Still a little panicky? Need a few suggestions to help create that memorable experience? We’ve got you covered. Below is a list of activities in and around our area that might help spark the romance, or at least provide the opportunity for quality time. It’s up to you, how you use it.
- Cuddling up in your king bed under a huge pile of blankets watching an old movie from when you first started dating.
- Taking a scenic drive through mountains and farmlands and historic small towns.
- Getting lost.
- Grabbing a sandwich or burger from a local eatery and picnicking along the Blue Ridge Parkway, do it at night and add star gazing.
- Spending the day in nature, walking, sitting, being.
- Hiking a waterfall trail.
- Horseback riding through the Blue Ridge Mountains.
- Visiting local wineries, breweries, cideries, distilleries, sampling their selection and talking to the owners.
- Wandering through cute little downtowns.
- Savoring local fare.
- Playing a game of cards or putting a puzzle together.

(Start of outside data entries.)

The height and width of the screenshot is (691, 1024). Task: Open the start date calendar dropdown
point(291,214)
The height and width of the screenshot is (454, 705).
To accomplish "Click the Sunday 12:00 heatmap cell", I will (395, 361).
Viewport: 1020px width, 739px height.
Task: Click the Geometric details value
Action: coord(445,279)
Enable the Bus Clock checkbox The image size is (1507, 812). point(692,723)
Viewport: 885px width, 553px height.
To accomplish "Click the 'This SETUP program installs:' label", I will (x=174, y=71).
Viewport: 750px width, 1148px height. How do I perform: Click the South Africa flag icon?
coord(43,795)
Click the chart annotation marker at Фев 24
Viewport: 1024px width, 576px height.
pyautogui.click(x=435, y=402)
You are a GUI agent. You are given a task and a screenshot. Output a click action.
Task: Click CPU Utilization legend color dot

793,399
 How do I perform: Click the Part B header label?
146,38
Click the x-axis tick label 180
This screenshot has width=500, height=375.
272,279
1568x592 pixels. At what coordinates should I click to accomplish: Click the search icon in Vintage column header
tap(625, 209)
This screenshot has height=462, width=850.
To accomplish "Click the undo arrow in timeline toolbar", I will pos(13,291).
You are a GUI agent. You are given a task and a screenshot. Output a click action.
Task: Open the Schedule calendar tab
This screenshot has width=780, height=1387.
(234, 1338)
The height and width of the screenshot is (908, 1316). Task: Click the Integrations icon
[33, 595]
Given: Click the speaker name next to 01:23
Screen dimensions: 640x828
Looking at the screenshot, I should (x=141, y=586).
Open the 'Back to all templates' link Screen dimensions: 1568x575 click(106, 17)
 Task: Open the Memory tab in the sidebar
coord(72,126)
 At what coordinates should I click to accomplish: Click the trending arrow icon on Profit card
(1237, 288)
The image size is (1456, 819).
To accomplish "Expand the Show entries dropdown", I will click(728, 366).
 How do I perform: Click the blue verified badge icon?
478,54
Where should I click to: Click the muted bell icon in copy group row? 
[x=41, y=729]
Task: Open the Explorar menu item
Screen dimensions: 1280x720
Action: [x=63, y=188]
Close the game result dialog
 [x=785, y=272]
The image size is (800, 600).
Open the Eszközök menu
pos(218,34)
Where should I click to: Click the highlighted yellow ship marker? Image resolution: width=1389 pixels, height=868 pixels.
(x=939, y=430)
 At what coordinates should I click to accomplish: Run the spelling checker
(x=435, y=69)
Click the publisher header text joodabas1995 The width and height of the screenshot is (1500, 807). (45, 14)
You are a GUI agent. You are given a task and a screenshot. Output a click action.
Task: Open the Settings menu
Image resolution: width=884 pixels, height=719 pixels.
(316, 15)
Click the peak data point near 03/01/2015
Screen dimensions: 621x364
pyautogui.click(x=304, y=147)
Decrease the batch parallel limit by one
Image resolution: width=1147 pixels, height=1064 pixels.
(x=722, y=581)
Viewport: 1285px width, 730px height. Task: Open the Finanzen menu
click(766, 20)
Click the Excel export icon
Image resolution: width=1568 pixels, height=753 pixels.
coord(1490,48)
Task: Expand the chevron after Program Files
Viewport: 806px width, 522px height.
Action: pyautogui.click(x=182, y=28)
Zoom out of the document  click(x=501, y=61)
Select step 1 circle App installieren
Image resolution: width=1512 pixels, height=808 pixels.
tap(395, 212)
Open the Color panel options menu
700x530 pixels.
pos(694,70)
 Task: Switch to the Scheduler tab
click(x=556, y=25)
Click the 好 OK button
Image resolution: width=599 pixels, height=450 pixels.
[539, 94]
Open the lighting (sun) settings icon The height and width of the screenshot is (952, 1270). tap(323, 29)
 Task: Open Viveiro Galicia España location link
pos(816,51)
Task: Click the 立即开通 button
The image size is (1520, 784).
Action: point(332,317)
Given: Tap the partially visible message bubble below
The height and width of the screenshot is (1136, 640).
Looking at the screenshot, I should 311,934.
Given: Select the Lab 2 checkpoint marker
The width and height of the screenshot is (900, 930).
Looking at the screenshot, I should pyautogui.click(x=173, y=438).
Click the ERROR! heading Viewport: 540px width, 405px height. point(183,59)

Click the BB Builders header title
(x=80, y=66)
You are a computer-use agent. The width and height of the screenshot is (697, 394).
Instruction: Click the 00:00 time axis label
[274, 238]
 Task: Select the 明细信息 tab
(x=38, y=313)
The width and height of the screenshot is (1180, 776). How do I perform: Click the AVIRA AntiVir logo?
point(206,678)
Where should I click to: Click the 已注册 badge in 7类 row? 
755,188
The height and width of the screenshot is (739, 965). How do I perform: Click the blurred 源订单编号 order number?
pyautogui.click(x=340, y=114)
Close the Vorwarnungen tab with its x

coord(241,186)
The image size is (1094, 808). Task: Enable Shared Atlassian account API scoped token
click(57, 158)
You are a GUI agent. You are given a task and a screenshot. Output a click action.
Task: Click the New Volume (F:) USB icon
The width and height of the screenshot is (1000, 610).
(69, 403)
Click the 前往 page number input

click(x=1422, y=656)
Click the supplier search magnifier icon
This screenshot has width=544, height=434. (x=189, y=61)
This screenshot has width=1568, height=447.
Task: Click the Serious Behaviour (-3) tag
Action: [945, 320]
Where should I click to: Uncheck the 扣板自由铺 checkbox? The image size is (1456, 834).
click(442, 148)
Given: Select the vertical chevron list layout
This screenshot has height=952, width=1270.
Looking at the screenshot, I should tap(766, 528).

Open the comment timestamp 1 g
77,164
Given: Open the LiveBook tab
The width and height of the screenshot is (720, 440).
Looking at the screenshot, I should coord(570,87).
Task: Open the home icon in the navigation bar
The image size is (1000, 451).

- Staring at the crackling fire in your in-room stone fireplace.
If these suggestions sound like your idea of romance or a way to spend quality time, but you want to kick it up a notch, we’d be happy to assist.
Source: Photo by Katie Salerno from Pexels
Romance at Sugar Tree Inn.
We can provide the atmosphere and the environment, while you provide the romance. Bed and breakfasts have long been synonymous with romantic getaways and we know that many of our guests come here for that very reason. So, what makes Sugar Tree Inn different? Why should you choose us?
We don’t try to sell you on something we’re not. We are a rustic mountain lodge, and we are warm and comfortable and inviting. We are surrounded by nature, and up here we are able to keep the modern world at bay, just for a bit, to allow you time to truly relax and reconnect with yourself, your partner, whoever you are sharing this experience with. And if you want to kick it up another notch, we’ve still got you covered.
Source: Photo by Min An from Pexels
Rustic Mountain Romance.
This year we are introducing a “Rustic Mountain Romance” package. I will caution you, DO NOT get this package just because there is romance in the title and that means you can cross it off your list because you checked a box. Nope. Romance without thought or intention is meaningless. This package is here to enhance your stay, not magically infuse romance into it. Remember the whole quality time/romance link?
Disclaimer stated, here is what we can offer you:
- Additional firewood. (Only during fire season. Unless you are in St. Mary’s Cabin, which is gas logs. Sorry guys.)
- Seasonal bedside floral arrangement from a local florist.
- 2 oz bottle of Sitronu bath salts. (Sitronu makes small batch, hand-blended, natural bath products.)
- Assortment of misfit artisan chocolates from Cocoa Mills. (Misfit, as in, the truffles that didn’t look quite so perfect. But we believe that even misfits need love AND they still taste amazing!)
- Chilled champagne. (A Brut along the lines of Barefoot Bubbly brand, delivered to your room at your choosing. A reasonably priced, quality product.)
- Breakfast-in-bed! Eggs Benedict with fruit, coffee, and juice delivered to your door at 9:30 am the morning of your choosing. (That’s right, we let you sleep in a little AND you get room service.)
And that’s how we do romance mountain-style. For us, it’s all about quality, fun and creating meaningful experiences. What’s your version of romance? How do you spend your “quality” time? (PG, please. Your comment, not necessarily your activity.) We’d love to read your comments.
We wish you a fun-filled Valentine’s Day however you choose to celebrate it and whenever you choose to celebrate it!